[Saved data entries]
• • • •

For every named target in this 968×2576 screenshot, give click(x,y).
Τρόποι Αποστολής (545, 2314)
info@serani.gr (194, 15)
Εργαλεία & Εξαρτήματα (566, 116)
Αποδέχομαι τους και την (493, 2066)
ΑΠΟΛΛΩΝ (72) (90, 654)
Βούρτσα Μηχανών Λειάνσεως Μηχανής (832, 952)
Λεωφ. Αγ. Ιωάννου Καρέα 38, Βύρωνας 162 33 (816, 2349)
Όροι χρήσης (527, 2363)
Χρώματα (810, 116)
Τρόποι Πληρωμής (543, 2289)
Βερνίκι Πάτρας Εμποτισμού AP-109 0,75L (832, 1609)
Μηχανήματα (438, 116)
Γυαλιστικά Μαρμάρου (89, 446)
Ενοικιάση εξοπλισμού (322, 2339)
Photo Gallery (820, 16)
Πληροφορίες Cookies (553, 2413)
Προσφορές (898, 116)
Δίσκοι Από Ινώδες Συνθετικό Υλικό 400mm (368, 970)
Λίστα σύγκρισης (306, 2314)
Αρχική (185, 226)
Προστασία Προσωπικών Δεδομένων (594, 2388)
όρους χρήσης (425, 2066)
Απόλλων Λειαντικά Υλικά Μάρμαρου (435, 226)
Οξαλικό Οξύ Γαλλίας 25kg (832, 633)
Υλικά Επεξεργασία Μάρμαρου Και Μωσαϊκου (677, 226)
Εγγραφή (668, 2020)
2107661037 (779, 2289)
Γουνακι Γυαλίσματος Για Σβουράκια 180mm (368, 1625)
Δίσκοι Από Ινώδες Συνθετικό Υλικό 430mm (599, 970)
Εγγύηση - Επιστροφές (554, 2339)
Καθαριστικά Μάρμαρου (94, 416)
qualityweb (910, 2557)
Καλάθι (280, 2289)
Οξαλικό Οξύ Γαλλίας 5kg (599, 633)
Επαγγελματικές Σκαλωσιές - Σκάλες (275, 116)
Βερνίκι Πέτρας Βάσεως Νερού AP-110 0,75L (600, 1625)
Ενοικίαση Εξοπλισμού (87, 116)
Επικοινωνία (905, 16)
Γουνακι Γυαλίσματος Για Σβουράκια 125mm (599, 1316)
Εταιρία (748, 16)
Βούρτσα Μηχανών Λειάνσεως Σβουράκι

• • • •

◆ **What you have to do**:
Print all of the records, leaving each one exactly as it appears above.

◆ **Exercise result**:
For every named target in this 968×2576 screenshot, give click(x,y).
Τρόποι Αποστολής (545, 2314)
info@serani.gr (194, 15)
Εργαλεία & Εξαρτήματα (566, 116)
Αποδέχομαι τους και την (493, 2066)
ΑΠΟΛΛΩΝ (72) (90, 654)
Βούρτσα Μηχανών Λειάνσεως Μηχανής (832, 952)
Λεωφ. Αγ. Ιωάννου Καρέα 38, Βύρωνας 162 33 (816, 2349)
Όροι χρήσης (527, 2363)
Χρώματα (810, 116)
Τρόποι Πληρωμής (543, 2289)
Βερνίκι Πάτρας Εμποτισμού AP-109 0,75L (832, 1609)
Μηχανήματα (438, 116)
Γυαλιστικά Μαρμάρου (89, 446)
Ενοικιάση εξοπλισμού (322, 2339)
Photo Gallery (820, 16)
Πληροφορίες Cookies (553, 2413)
Προσφορές (898, 116)
Δίσκοι Από Ινώδες Συνθετικό Υλικό 400mm (368, 970)
Λίστα σύγκρισης (306, 2314)
Αρχική (185, 226)
Προστασία Προσωπικών Δεδομένων (594, 2388)
όρους χρήσης (425, 2066)
Απόλλων Λειαντικά Υλικά Μάρμαρου (435, 226)
Οξαλικό Οξύ Γαλλίας 25kg (832, 633)
Υλικά Επεξεργασία Μάρμαρου Και Μωσαϊκου (677, 226)
Εγγραφή (668, 2020)
2107661037 (779, 2289)
Γουνακι Γυαλίσματος Για Σβουράκια 180mm (368, 1625)
Δίσκοι Από Ινώδες Συνθετικό Υλικό 430mm (599, 970)
Εγγύηση - Επιστροφές (554, 2339)
Καθαριστικά Μάρμαρου (94, 416)
qualityweb (910, 2557)
Καλάθι (280, 2289)
Οξαλικό Οξύ Γαλλίας 5kg (599, 633)
Επαγγελματικές Σκαλωσιές - Σκάλες (275, 116)
Βερνίκι Πέτρας Βάσεως Νερού AP-110 0,75L (600, 1625)
Ενοικίαση Εξοπλισμού (87, 116)
Επικοινωνία (905, 16)
Γουνακι Γυαλίσματος Για Σβουράκια 125mm (599, 1316)
Εταιρία (748, 16)
Βούρτσα Μηχανών Λειάνσεως Σβουράκι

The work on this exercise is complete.